Como más complejo es el personaje de Faruq, despiadado y frío que, en esta segunda temporada, se ha abierto de par en par al espectador mostrándose tan vulnerable como el que más por aquellos a los que ama. ¿Qué mueve a Faruq? ¿El narcotráfico? ¿El dinero? Como al resto de personajes en esta segunda temporada, su fuerza motriz es un impulso interno que le lleva a no negarse a sí mismo.
También en esta segunda entrega, la serie hace un elogio a la mujer. Cierto es que relega a Fátima como poco más que un personaje florero (la mayor parte de su trama ha sido culebronesca), pero ofrece un amplio abanico de mujeres que se reinventan, que luchan y cuyas capacidades y aptitudes son de admirar. Las mujeres de 'El Príncipe' se sobreponen a la pérdida de seres queridos (como Mati, Raquel o Aisha), se mantienen fuertes ante sus responsabilidades y son foco de esperanza y ejemplo para los personajes que las rodean. Incluso, la serie ha tenido el acierto de cuidar la evolución de Nayat -la pequeña de los Ben Barek-, no trazando una mirada adulta sobre la adolescencia, sino desde una reivindicación de la joven que, como todo adolescente, se debe equivocar en su crecimiento.
Este dibujo complejo de personajes se ha llevado a cabo dentro de un enmarañado desarrollo de tramas policiales e investigadoras en la que ni los unos son tan buenos, ni los otros tan malos; y en las que se le ofrece al espectador más agudo la posibilidad de preguntarse si lo que creemos que es la causa del terror (el fanatismo islamista) no forma también como parte de la consecuencia del problema en una sociedad que mira a cualquier musulmán como potencial terrorista.

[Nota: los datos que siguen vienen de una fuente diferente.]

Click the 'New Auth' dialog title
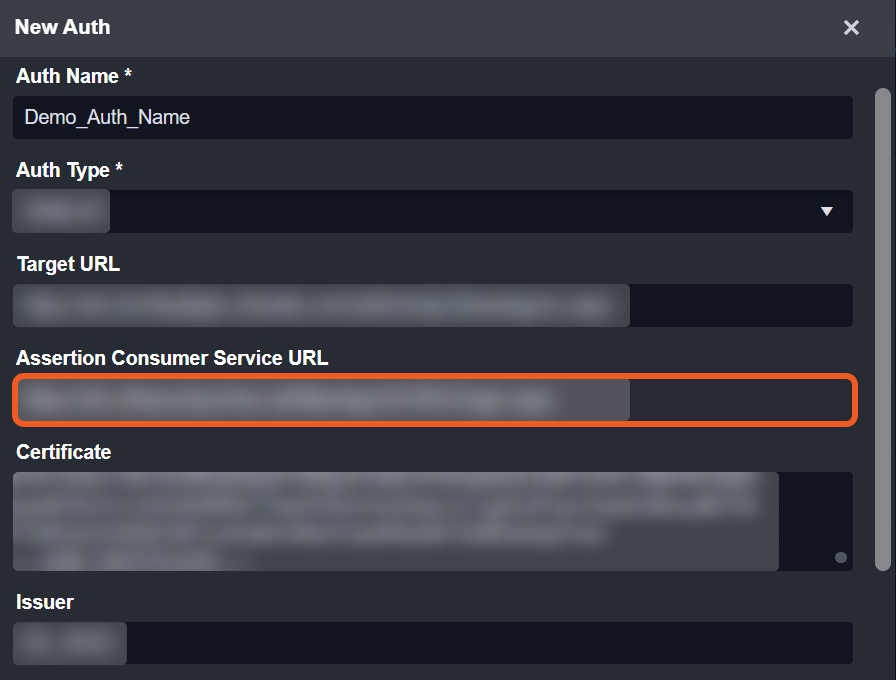 click(x=62, y=27)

Así ha crecido 'El Príncipe' en esta segunda temporada, amargando su sabor, oscureciéndose y conservando, en la medida de lo posible, los ganchos comerciales con los que seguir llegando al gran público (el innecesario cliffhanger del capítulo de esta semana, es un buen ejemplo). Ha competido a la perfección, venciéndoles, con rivales de verdad como son 'Allí abajo' o 'Masterchef' -no como en su primera temporada-, de los que asustan en parrilla. Y, sin embargo, ha podido hallar la cuadratura del círculo en la que audiencia y ficción de calidad han maridado estupendamente.
Se ha hecho mayor 'El Príncipe'. Ha iniciado su camino hacia lo que siempre quiso ser. Se ha convertido en una serie mejor. Solo ocho capítulos distan del final de una ficción que ha devuelto a Telecinco al espacio donde victoria y gloria no están reñidos.